The following data has a line with "This screenshot has height=643, width=1239." and a line with "The width and height of the screenshot is (572, 755).". Write out exactly those lines and all the lines between them.

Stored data
§ §
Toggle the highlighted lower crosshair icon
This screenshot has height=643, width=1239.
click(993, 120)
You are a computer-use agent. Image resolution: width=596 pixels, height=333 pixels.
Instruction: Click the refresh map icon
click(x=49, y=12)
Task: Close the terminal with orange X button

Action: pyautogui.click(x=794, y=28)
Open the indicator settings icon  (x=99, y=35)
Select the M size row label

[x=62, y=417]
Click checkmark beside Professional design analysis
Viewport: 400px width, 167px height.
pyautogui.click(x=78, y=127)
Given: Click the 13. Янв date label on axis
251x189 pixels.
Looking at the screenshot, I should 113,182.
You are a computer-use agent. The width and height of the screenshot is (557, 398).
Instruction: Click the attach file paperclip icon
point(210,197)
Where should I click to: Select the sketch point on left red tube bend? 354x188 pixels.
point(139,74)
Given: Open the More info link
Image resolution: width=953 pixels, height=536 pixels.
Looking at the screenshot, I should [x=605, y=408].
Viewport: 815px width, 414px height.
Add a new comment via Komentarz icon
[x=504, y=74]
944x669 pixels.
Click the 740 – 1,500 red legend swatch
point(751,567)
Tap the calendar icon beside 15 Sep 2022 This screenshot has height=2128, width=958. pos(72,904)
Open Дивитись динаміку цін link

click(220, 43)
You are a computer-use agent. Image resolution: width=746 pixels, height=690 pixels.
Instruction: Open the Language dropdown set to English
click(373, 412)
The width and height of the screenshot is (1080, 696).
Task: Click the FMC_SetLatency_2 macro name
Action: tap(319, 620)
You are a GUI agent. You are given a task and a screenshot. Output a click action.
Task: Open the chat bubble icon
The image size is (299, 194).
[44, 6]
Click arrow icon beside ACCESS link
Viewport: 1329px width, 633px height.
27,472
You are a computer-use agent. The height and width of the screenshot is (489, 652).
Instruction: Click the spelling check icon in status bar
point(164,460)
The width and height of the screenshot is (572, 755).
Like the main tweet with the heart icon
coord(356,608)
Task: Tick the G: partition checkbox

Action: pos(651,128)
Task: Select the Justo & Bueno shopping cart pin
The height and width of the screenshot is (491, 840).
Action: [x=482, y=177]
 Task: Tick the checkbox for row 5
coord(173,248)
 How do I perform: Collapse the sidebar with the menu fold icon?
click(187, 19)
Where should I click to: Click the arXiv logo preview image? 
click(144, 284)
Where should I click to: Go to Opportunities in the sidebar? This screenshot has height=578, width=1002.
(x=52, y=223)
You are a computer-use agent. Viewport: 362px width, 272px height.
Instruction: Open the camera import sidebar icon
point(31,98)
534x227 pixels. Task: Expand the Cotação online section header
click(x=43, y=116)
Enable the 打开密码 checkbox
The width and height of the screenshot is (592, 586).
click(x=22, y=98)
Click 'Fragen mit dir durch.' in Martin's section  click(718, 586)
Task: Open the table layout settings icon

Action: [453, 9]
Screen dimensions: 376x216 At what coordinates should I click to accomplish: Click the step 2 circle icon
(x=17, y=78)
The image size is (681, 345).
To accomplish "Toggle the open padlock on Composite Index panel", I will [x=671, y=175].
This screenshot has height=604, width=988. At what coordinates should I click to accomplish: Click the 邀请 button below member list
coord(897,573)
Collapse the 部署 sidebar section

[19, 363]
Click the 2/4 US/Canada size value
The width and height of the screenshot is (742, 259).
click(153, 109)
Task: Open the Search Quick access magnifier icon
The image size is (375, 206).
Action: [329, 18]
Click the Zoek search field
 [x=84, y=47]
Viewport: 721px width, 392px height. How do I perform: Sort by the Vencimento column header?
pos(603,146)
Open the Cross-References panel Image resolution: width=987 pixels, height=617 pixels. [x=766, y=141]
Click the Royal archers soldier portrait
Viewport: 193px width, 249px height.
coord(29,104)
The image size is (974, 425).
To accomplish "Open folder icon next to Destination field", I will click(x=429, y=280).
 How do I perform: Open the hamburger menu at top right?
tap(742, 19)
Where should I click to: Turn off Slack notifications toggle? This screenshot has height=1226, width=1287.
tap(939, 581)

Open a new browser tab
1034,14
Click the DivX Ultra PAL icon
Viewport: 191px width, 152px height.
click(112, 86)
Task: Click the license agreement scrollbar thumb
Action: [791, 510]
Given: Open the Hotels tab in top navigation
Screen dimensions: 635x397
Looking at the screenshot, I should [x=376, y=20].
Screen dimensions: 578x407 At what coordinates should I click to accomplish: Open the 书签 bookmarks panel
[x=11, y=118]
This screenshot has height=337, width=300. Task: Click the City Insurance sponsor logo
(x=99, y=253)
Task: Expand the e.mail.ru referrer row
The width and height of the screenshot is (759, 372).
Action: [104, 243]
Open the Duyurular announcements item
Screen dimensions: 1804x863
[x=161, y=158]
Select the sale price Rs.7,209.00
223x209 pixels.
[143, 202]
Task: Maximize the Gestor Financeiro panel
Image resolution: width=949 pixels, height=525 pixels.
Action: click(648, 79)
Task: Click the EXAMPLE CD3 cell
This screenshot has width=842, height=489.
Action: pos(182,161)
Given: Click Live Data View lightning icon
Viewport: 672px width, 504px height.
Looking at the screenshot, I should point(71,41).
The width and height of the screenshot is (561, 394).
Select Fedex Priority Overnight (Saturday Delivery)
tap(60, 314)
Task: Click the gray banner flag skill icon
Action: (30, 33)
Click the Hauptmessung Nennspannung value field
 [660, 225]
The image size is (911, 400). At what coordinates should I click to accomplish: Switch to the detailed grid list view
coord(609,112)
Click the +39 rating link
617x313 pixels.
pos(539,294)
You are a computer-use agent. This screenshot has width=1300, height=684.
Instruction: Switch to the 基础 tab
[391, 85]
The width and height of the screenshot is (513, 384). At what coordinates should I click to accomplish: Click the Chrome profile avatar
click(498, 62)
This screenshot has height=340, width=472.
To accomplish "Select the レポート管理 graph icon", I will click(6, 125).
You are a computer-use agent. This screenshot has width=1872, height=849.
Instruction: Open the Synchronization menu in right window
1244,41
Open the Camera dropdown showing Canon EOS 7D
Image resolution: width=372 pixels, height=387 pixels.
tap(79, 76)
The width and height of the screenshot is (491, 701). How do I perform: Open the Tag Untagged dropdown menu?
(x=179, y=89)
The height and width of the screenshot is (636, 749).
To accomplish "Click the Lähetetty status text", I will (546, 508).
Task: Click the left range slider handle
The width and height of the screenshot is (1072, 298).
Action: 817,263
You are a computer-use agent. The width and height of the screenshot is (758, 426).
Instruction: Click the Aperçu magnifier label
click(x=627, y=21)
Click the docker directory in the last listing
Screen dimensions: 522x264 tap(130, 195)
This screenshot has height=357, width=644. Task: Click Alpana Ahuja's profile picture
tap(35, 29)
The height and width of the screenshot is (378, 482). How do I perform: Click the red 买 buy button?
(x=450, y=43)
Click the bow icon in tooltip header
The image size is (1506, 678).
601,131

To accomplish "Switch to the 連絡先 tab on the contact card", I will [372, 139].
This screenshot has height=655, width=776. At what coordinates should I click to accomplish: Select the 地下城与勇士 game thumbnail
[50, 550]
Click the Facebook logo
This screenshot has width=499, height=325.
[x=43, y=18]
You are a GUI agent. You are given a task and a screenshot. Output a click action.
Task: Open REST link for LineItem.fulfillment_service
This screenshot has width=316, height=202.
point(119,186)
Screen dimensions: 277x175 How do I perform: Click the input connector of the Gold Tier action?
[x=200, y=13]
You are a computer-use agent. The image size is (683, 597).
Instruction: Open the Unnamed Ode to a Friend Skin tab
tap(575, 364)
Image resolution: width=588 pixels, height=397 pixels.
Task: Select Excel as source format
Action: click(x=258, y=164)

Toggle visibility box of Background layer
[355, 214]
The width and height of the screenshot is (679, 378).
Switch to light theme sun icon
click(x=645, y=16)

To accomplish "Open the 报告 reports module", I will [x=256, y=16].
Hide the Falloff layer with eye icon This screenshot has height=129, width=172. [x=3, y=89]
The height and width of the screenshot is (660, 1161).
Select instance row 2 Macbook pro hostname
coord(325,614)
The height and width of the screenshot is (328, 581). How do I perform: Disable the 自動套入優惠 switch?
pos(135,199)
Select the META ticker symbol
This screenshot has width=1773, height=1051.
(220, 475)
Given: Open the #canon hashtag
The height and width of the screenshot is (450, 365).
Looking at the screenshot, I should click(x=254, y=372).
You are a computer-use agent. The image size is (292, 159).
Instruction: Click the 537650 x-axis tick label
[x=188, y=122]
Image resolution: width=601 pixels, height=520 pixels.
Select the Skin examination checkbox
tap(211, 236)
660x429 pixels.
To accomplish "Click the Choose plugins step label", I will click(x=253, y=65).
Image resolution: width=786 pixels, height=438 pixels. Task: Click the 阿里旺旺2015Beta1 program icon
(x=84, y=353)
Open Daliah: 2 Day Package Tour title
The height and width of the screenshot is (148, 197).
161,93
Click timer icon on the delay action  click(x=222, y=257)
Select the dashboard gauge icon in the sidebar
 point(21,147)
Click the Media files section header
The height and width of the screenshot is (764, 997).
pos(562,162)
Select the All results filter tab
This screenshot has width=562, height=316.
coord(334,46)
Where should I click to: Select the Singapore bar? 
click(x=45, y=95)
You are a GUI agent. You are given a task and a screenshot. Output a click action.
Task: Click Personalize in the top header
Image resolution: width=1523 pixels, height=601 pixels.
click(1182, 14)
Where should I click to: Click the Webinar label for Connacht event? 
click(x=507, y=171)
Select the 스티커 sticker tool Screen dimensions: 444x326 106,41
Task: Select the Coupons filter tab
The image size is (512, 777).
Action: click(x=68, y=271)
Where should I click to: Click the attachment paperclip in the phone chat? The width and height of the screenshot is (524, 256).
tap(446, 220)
§ §
**OUTPUT FOR THIS TASK**
This screenshot has height=643, width=1239.
click(993, 120)
You are a computer-use agent. Image resolution: width=596 pixels, height=333 pixels.
Instruction: Click the refresh map icon
click(x=49, y=12)
Task: Close the terminal with orange X button

Action: pyautogui.click(x=794, y=28)
Open the indicator settings icon  (x=99, y=35)
Select the M size row label

[x=62, y=417]
Click checkmark beside Professional design analysis
Viewport: 400px width, 167px height.
pyautogui.click(x=78, y=127)
Given: Click the 13. Янв date label on axis
251x189 pixels.
Looking at the screenshot, I should 113,182.
You are a computer-use agent. The width and height of the screenshot is (557, 398).
Instruction: Click the attach file paperclip icon
point(210,197)
Where should I click to: Select the sketch point on left red tube bend? 354x188 pixels.
point(139,74)
Given: Open the More info link
Image resolution: width=953 pixels, height=536 pixels.
Looking at the screenshot, I should [x=605, y=408].
Viewport: 815px width, 414px height.
Add a new comment via Komentarz icon
[x=504, y=74]
944x669 pixels.
Click the 740 – 1,500 red legend swatch
point(751,567)
Tap the calendar icon beside 15 Sep 2022 This screenshot has height=2128, width=958. pos(72,904)
Open Дивитись динаміку цін link

click(220, 43)
You are a computer-use agent. Image resolution: width=746 pixels, height=690 pixels.
Instruction: Open the Language dropdown set to English
click(373, 412)
The width and height of the screenshot is (1080, 696).
Task: Click the FMC_SetLatency_2 macro name
Action: tap(319, 620)
You are a GUI agent. You are given a task and a screenshot. Output a click action.
Task: Open the chat bubble icon
The image size is (299, 194).
[44, 6]
Click arrow icon beside ACCESS link
Viewport: 1329px width, 633px height.
27,472
You are a computer-use agent. The height and width of the screenshot is (489, 652).
Instruction: Click the spelling check icon in status bar
point(164,460)
The width and height of the screenshot is (572, 755).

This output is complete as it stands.